On a large monitoring installation I ran into a problem that a Grafana dashboard continuously showed two entries of the same host:
Even though both results look the same, there's a small difference which can't be seen in Grafana.
To find out more, we need to check the Influx query behind this field "Hostname". In the dashboard settings this can be found under Variables.
This shows us, that behind this "hostname" field, there's a Query on the Data source - which is an InfluxDB - showing the TAG VALUES of the measurement "check_nwc_health".
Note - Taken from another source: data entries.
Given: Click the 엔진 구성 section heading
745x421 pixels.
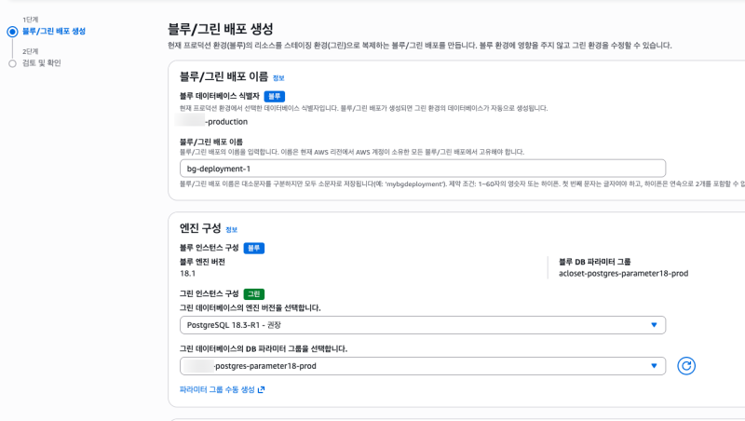Looking at the screenshot, I should 199,227.
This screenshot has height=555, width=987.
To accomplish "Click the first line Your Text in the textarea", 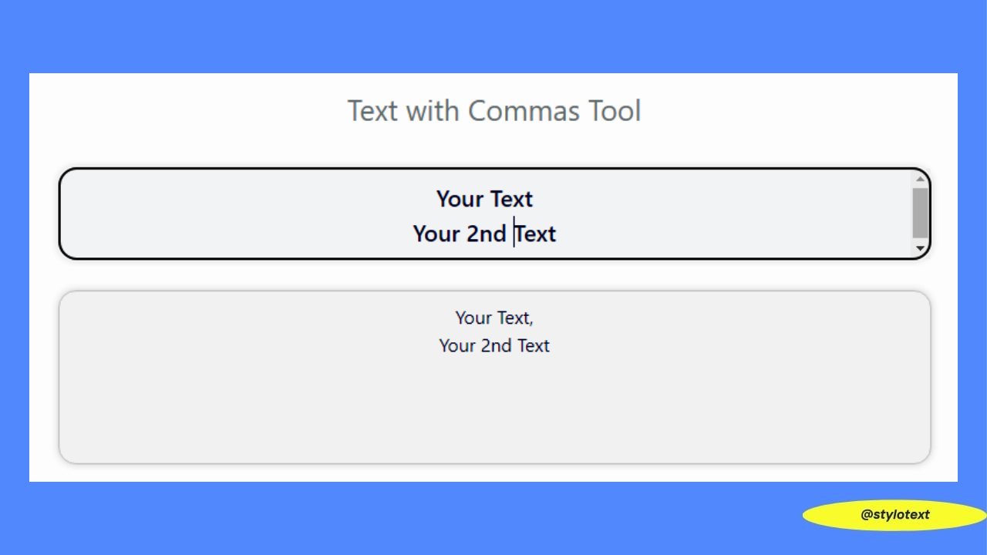I will pyautogui.click(x=484, y=199).
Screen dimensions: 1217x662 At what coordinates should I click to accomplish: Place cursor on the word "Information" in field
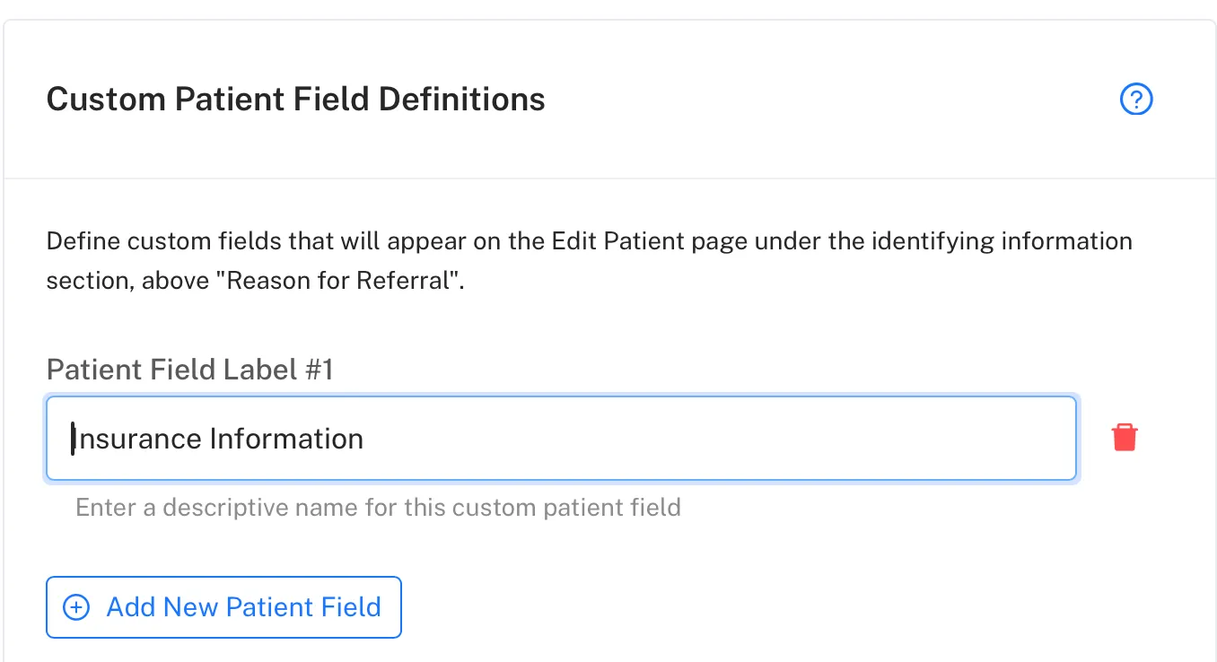pos(286,439)
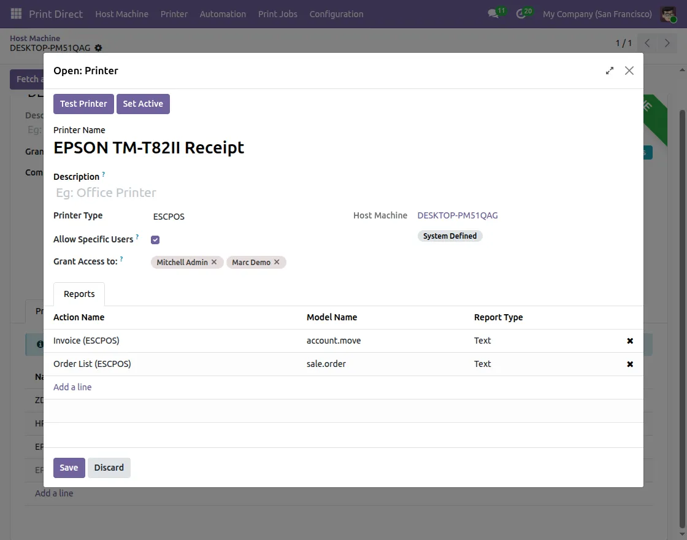Delete the Order List (ESCPOS) report row
The height and width of the screenshot is (540, 687).
pyautogui.click(x=629, y=364)

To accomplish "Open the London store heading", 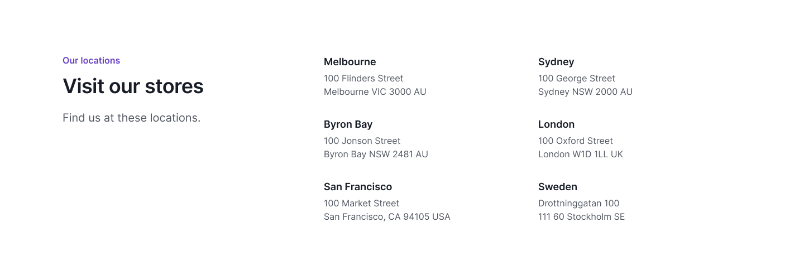I will (556, 124).
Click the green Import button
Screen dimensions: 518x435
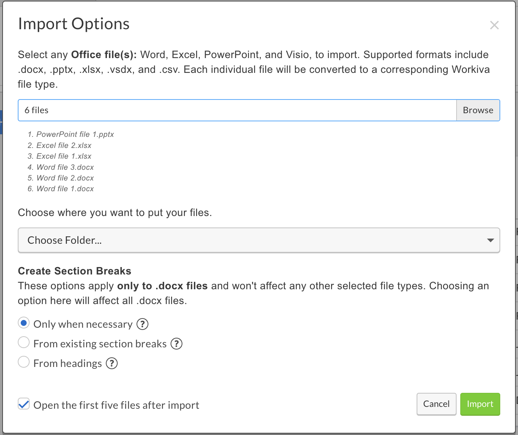480,404
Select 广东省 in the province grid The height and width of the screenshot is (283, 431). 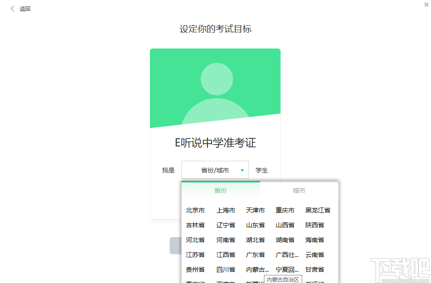click(x=255, y=254)
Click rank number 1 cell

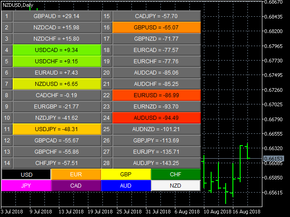click(x=7, y=16)
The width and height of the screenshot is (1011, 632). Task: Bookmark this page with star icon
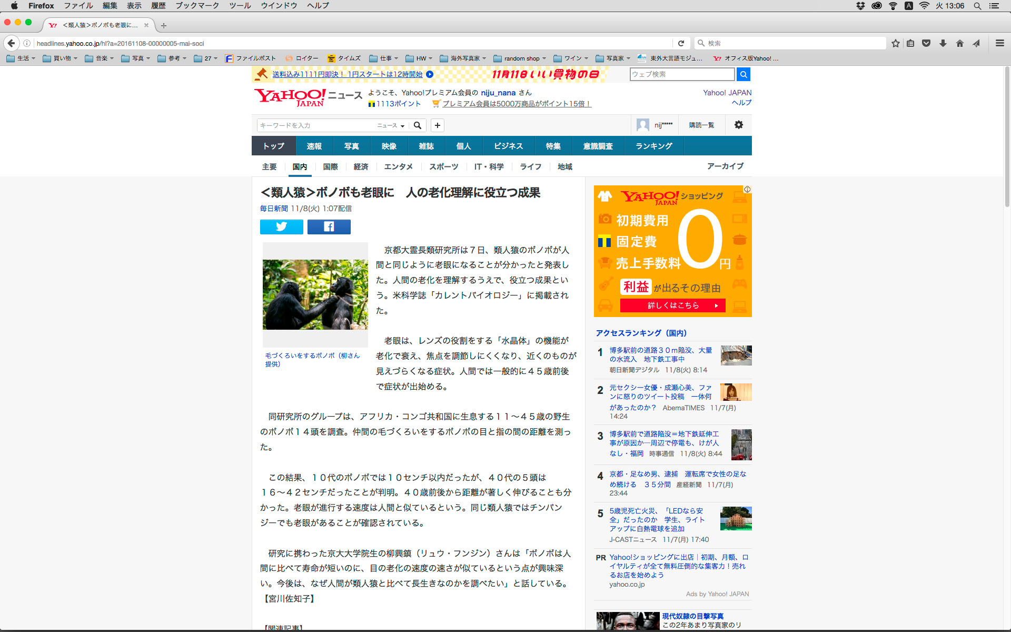[895, 43]
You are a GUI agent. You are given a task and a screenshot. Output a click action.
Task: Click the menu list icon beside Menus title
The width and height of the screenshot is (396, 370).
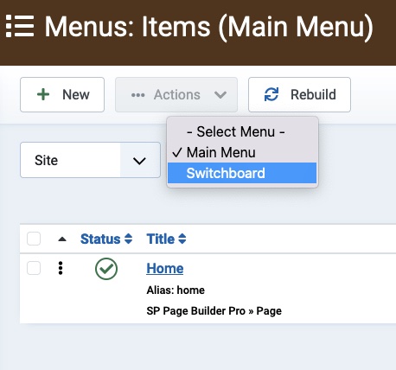pyautogui.click(x=20, y=26)
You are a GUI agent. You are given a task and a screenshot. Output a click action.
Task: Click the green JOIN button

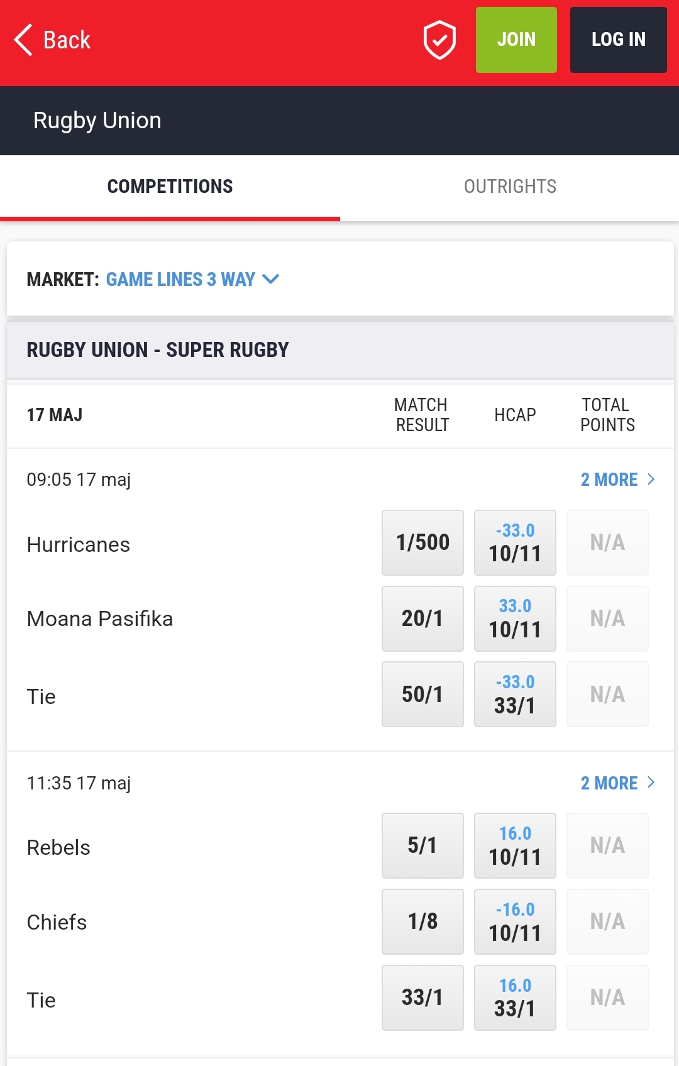[516, 40]
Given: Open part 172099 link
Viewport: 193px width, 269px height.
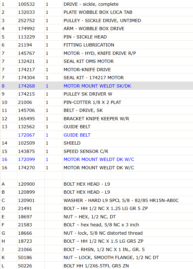Looking at the screenshot, I should click(26, 159).
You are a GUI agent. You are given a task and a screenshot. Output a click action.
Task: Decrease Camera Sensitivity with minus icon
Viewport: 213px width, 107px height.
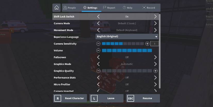[x=98, y=44]
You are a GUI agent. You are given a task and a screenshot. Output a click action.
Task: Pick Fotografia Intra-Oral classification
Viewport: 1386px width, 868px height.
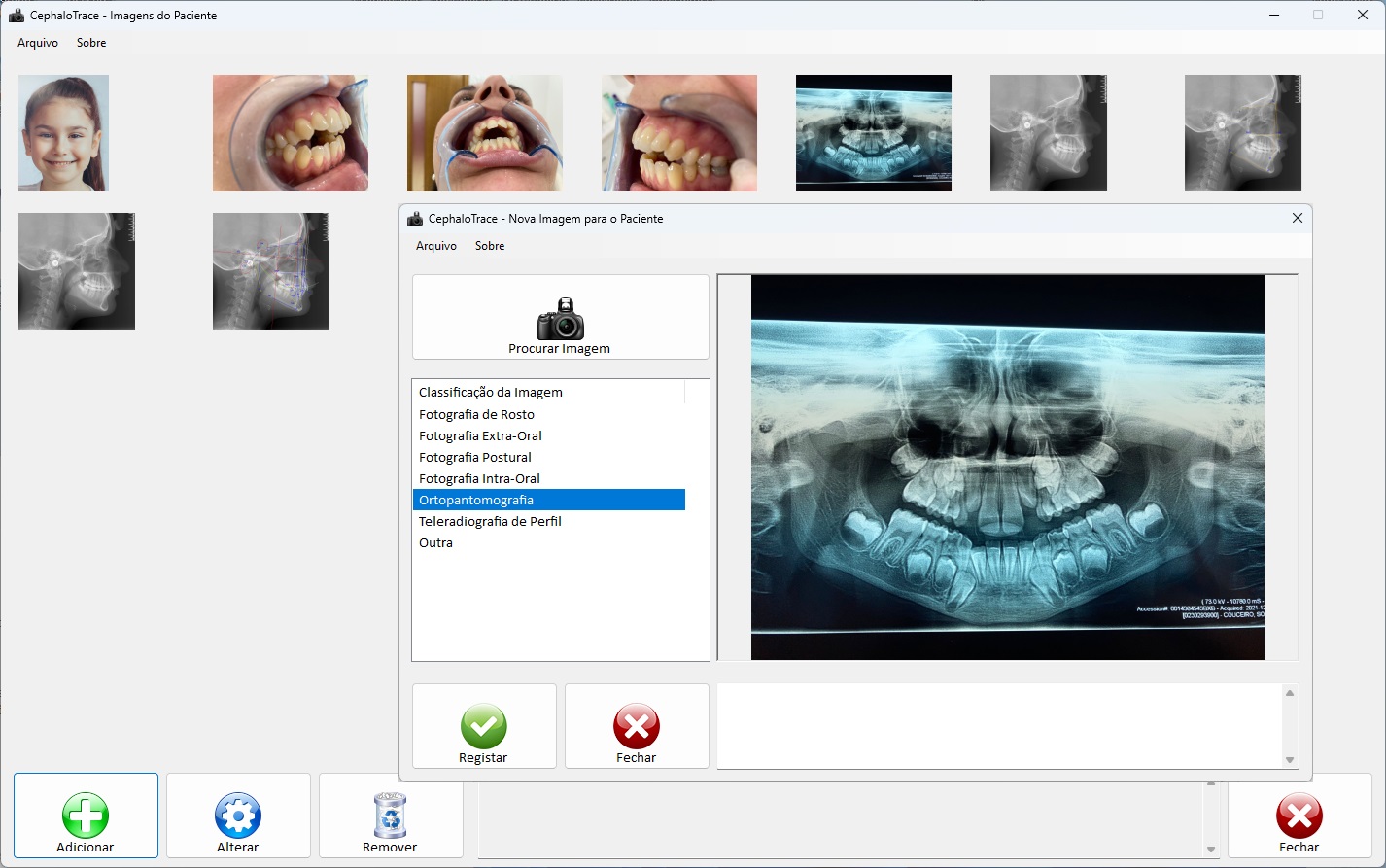(x=479, y=478)
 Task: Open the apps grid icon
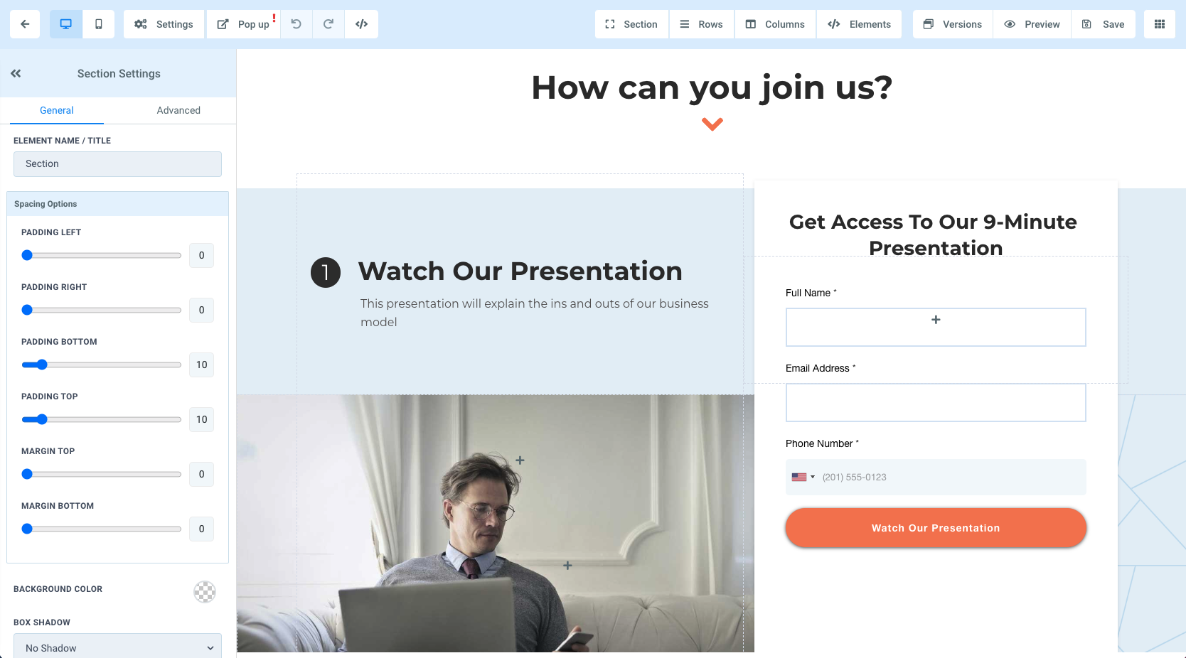(x=1160, y=24)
With the information obtained in Grafana, the same query can now be executed manually on the InfluxDB:
> SHOW TAG VALUES FROM check_nwc_health WITH KEY="hostname"
name: check_nwc_health
key value
--- -----
hostname s-ev16ua-1
hostname DZD-CORE101
hostname DZD-SRV101
hostname LU-LEAF-3
hostname LU-LEAF-4
[...]
The very first entry is intriguing. It's our problematic result showing up twice in Grafana! And it seems that it actually starts with a white-space or another character not properly shown in the result.
For some reason data was entered into InfluxDB with an error in the hostname and this now messes up the results. We need to filter the results for valid hostnames only.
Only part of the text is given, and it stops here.